A Ghost Among Us, Debora Hill's first novel featuring Regency-era ghost Sir Jerome Kennington, defies easy genre categorization. It is several stories rolled together in a single narrative parcel: the romantic misadventures of three young American women sharing an old country house in the London suburb of Hampstead; a daring animal rescue from an experimental research lab; and a
centuries-old murder mystery and love story.
Love's
been a little bit hard on Californian Natalie Merchant (no, not the lead singer
of 10,000 Maniacs) here in the late 1980s. Her novelist husband finally hit it big, after years of her
putting her painting on hold to support his writing, but he's given her over for
a much younger woman. After tedious legal battles to win her share of his
advance money, she is more than ready for a change. Her friend Charlotte, a
fashion photographer living in England, tells her that their friend Dierdre, an
independently wealthy TV-show talk show host, is moving to London to start a new
show. Natalie doesn't even look back - there's nothing now to keep her from
joining her girlfriends across the Atlantic.
Charlotte finds a rambling old country house for the three of them to share
in the London suburb of Hampstead. The catch? It's already inhabited by the
ghost of Jerome Kennington, a long-dead member of the Regency entitled class.
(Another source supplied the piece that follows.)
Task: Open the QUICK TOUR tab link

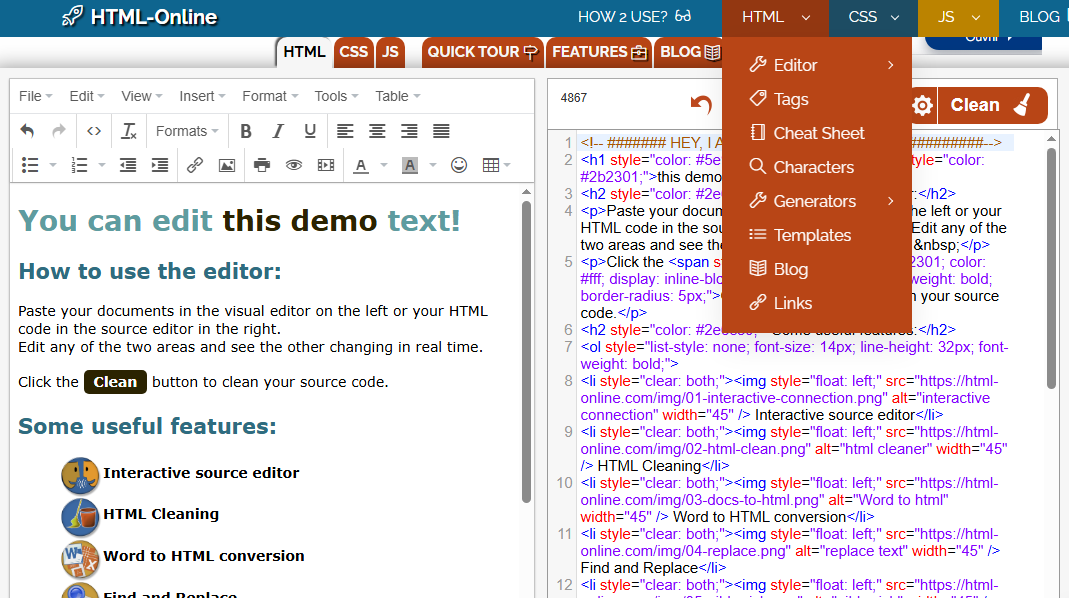Action: click(x=482, y=52)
Murdered on his wedding night, Jerome has been trapped in the house by his own
driving need to know what happened, both to him and his young bride.
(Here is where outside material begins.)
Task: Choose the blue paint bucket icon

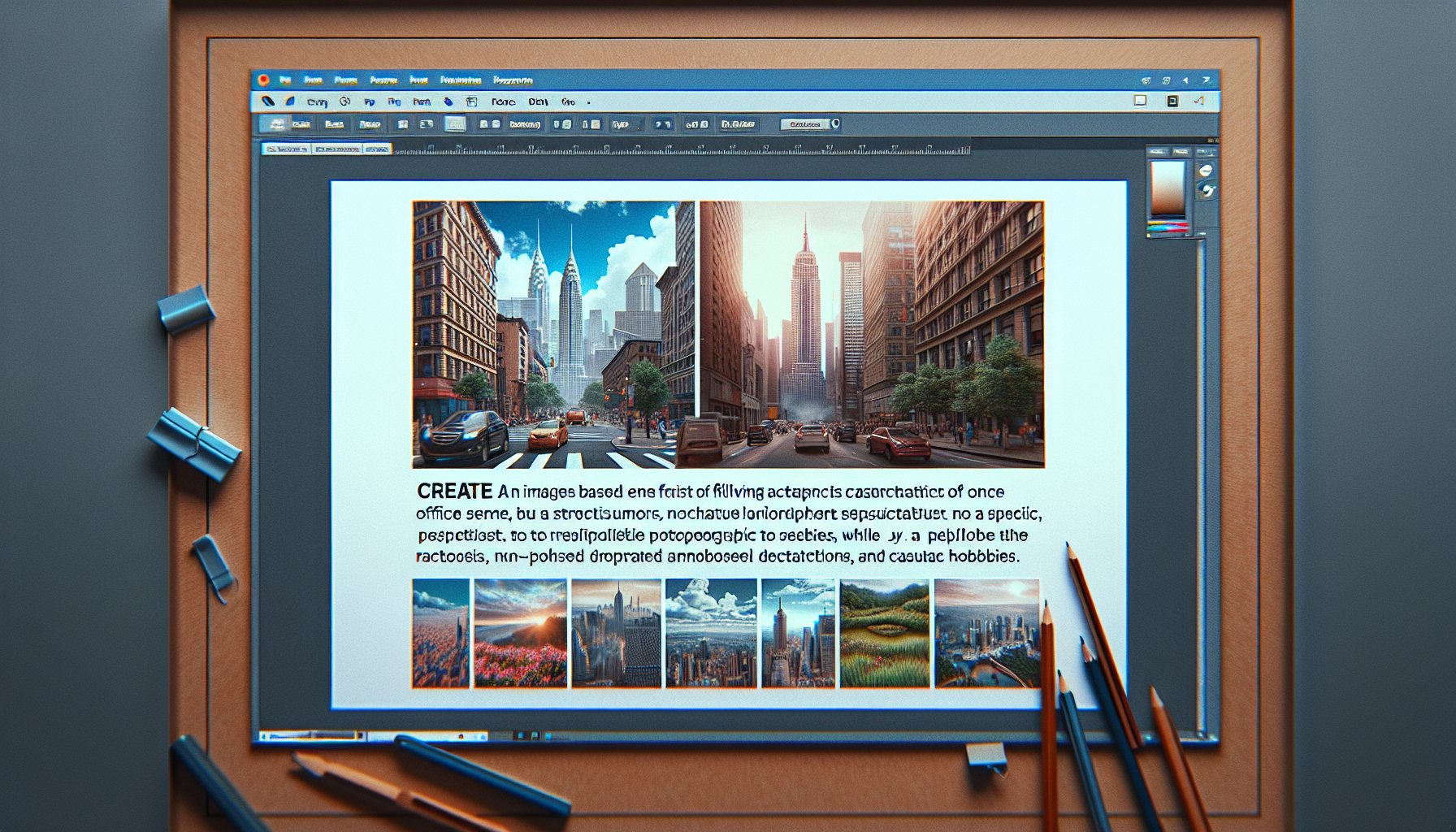Action: pyautogui.click(x=448, y=102)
Jerome's existence barely puts a dent in the composure of the three women,
who are soon also occupied with new men in their lives, and with the many ups
and downs modern love can lay at their doorstep - disagreements about money,
religion, politics, and careers. But when Charlotte's boyfriend Paul, a
Norwegian native working as a research biologist at the University of London,
liberates a litter of kittens from an experimental lab on campus, the American
women and their paramours (the other two are a rock singer and a Russian
filmmaker) find that a larger cause is more important than their quibbles.
A Ghost Among Us is a little chick-lit, a little Regency romance, a little murder mystery, a little social commentary; but it is in the 1811 world of Sir Jerome Kennington where author Debora Hill really finds her footing. For readers who don't need a pre-defined niche to fit their book choices into, and who are willing to take a few narrative skips, hops, and surprises, this breezy debut serves up a sampler platter of good girlfriend times.